───── Brano del documento ─────

Dietro la crisi attuale c’è, in buona sostanza, una storia di violenza strutturale, di militarismo e di sopraffazione economica. Tutti i soggetti in campo (Russia, Stati Uniti, Nato, UE) hanno un modo di porsi imperialistico, all’esterno dei confini agendo con operazioni militari o economiche per condizionare e eterodirigere i territori e i paesi che ritengono all’interno della propria sfera d’influenza – concetto questo assai variabile e dipendente dalle necessità di approvvigionamento energetico e di conquista dei mercati – e all’interno dei confini reprimendo le proteste popolari, le minoranze critiche, le opposizioni politiche. Se la Federazione Russa oggi invade l’Ucraina, gli USA negli ultimi decenni hanno rovesciato governi solo se minacciavano i loro interessi, scatenando guerre in Iraq e Afghanistan, bombardando la Libia e la Siria, sostenendo Israele nella repressione dei palestinesi. Proporre l’Ucraina come bandiera della libertà e della democrazia a fronte dell’oligarchia russa, per mobilitare le masse (come stanno cercando di fare tutti i mass media al soldo della propaganda) fa semplicemente ridere se non ci fossero le povere vittime cadute sotto le bombe di un gioco delle parti, entrambe figlie del sistema di potere statalista e gerarchico.

L’Ucraina è stata spinta in un vicolo cieco dai suoi pelosi alleati per verificare fino in fondo dove le politiche espansionistiche dell’imperialismo statunitense ed europeo possono arrivare senza scatenare una guerra mondiale; perché per questa c’è ancora tempo e si tratta di verificare prima la reazione della Cina al rafforzamento del supporto a Taiwan. L’aggressione russa, tra l’altro, ha avuto come effetto quello di ricomporre il fronte NATO a tutto vantaggio delle politiche USA.

Pesano inoltre le scadenze elettorali in Russia e lo stato d’isolamento nel quale si trova Biden dopo gli insuccessi dei primi mesi della sua presidenza. Fare la voce grossa, mostrare i muscoli sembra l’unica via d’uscita alle difficoltà incontrate nell’esercizio del potere. Putin usa l’artiglieria per garantirsi il consenso della componente nazionalista della popolazione, Biden fa il duro con Cuba, in termini addirittura più sprezzanti di quelli usati da Trump, per assicurarsi i voti della Florida nelle elezioni di midterm di novembre. Fiumi di soldi USA (solo un miliardo di dollari nel mese di gennaio) ed europei vengono inviati a sostegno dell’armamento ucraino, per prolungare un conflitto che non può che assumere il volto di tutte le guerre: massacri e sofferenze di persone indifese.

───── Dati registrati ─────

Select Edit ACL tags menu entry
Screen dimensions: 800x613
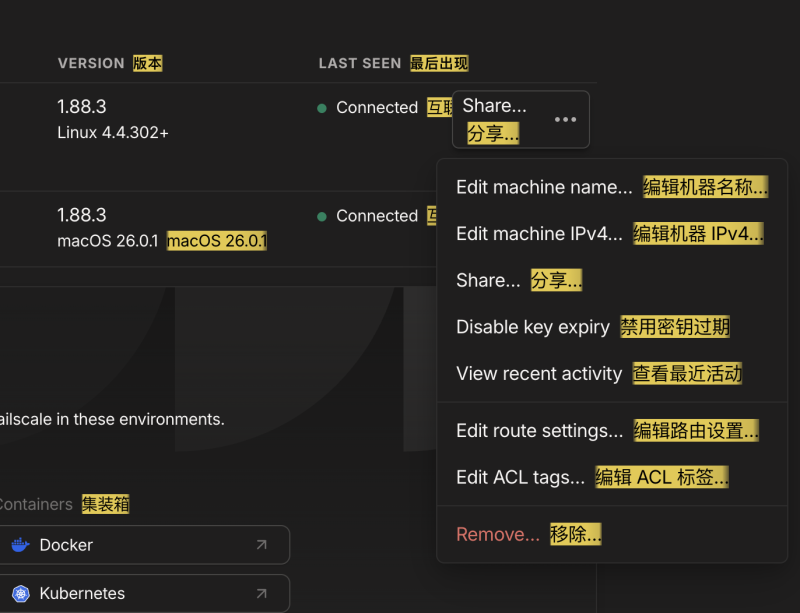tap(520, 478)
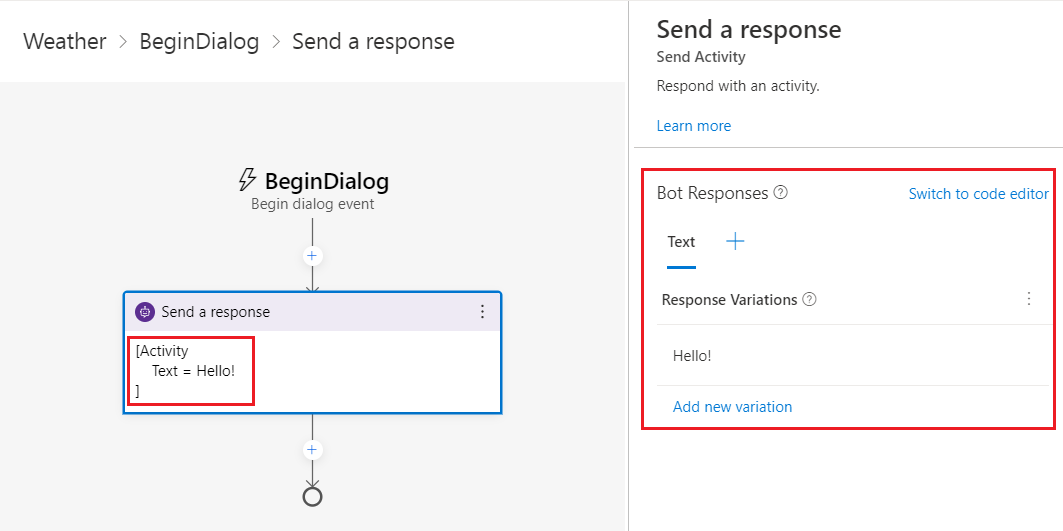Click Switch to code editor

point(978,194)
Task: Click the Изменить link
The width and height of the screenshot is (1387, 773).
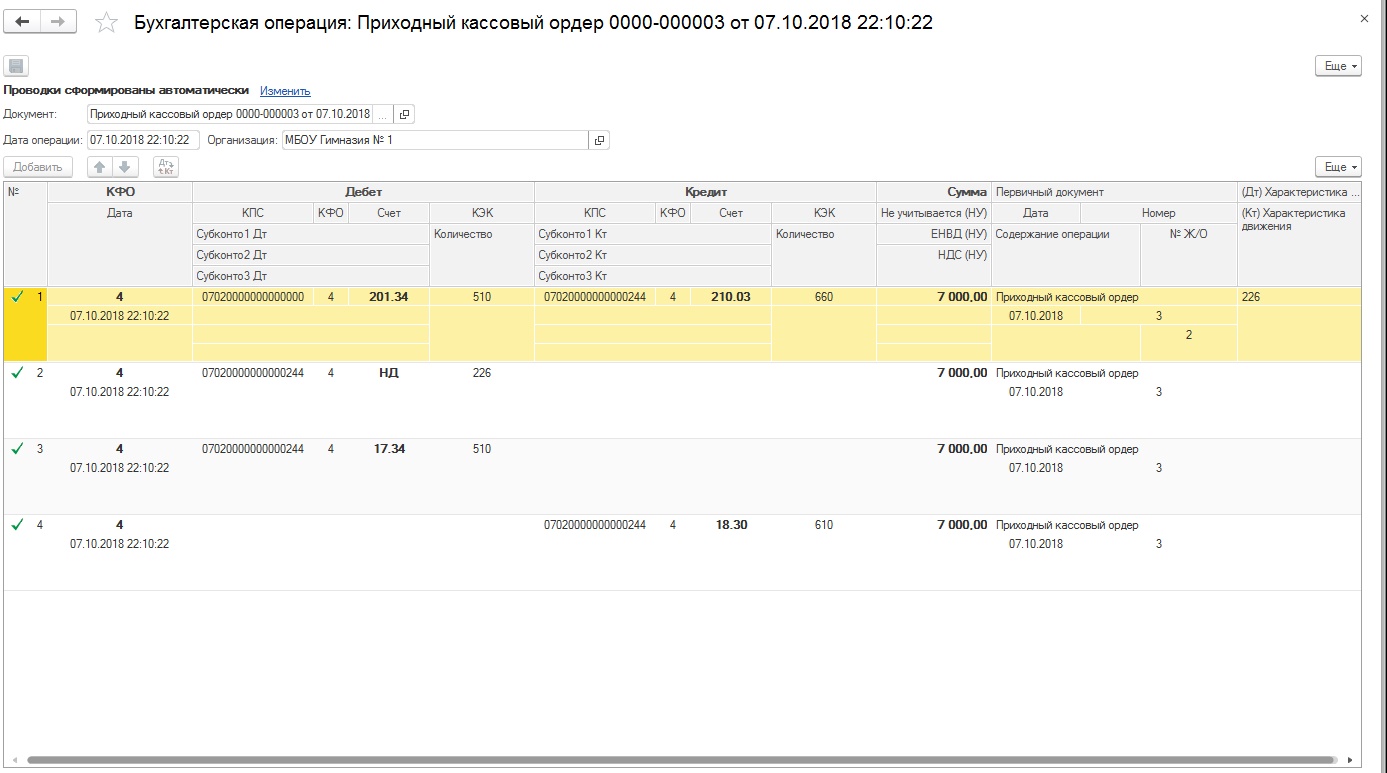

─────

Cosa fare
[a] Cambia "menu entry" in "menu option" in tutte le righe di dati, lasciando il resto com'è. Riporta le righe senza le immagini.
[b] Porta avanti il testo sulla guerra in Ucraina a partire dalla sua ultima frase.
Le righe non c'entrano nulla con il testo.

Risposte
[a]
Select Edit ACL tags menu option
Screen dimensions: 800x613
tap(520, 478)
Click Switch to code editor

point(978,194)
Task: Click the Изменить link
The width and height of the screenshot is (1387, 773).

[b]
E allora, che fare?

Dovremmo schierarci o con l’imperialismo russo o con quello occidentale, quando entrambi perseguono politiche di potenza e di sopraffazione, all’interno e all’esterno dei propri confini? I confini polacchi, ad esempio: strumenti di morte per tutto quel popolo migrante che, in fuga da altre guerre, si è visto respingere nel gelo dei boschi e che ora si aprono per accogliere i profughi ucraini, manodopera qualificata a basso costo per lo sviluppo economico del paese.

Dovremmo schierarci in quella che è una tragica, sanguinaria, guerra di spartizione imperialista dove il patriottismo e il nazionalismo vengono sbandierati per confondere le acque, per nascondere i reali obiettivi della lotta, ossia l’accumulazione capitalista e l’affermazione di potenza degli stati vittoriosi?

Dovremmo piegarci alla prospettiva di un’evoluzione dell’Unione europea in un blocco coerente dotato di un esercito unico e di una politica unica, per diventare parte sempre più attiva nella spartizione del mondo?

Siamo e rimaniamo internazionalisti, contro gli stati, contro il capitalismo, per la rivoluzione sociale.

“Qualunque stato, anche quello rivestito delle forme più liberali e democratiche, è necessariamente fondato sul predominio, sulla dominazione, sulla violenza e quindi sul dispotismo. (…) L’imperialismo non è una deviazione dello stato, ma un suo elemento costitutivo: ove regna la forza questa deve senz’altro agire, e per non essere conquistato, lo stato deve farsi stato militare e indi conquistatore. (…) Lo stato, come soggetto astratto di cui si sono appropriati i dominatori, deve essere rovesciato sul piano concreto: il potere deve essere distrutto in modo irreversibile e perentorio, non è contemplabile altra via che la Rivoluzione Sociale per la conquista della libertà popolare”. (Michail Bakunin, Stato e anarchia)

L’unico schieramento possibile è con quanti lottano contro gli imperialismi di qualsiasi specie, gli interventi militari, il nazionalismo; con chi soffre sotto le bombe del potente di turno (in Ucraina, ma anche in Siria, in Yemen, in Etiopia, ecc.); con chi coraggiosamente – come in Russia – manifesta contro la guerra e la politica di distruzione e di morte.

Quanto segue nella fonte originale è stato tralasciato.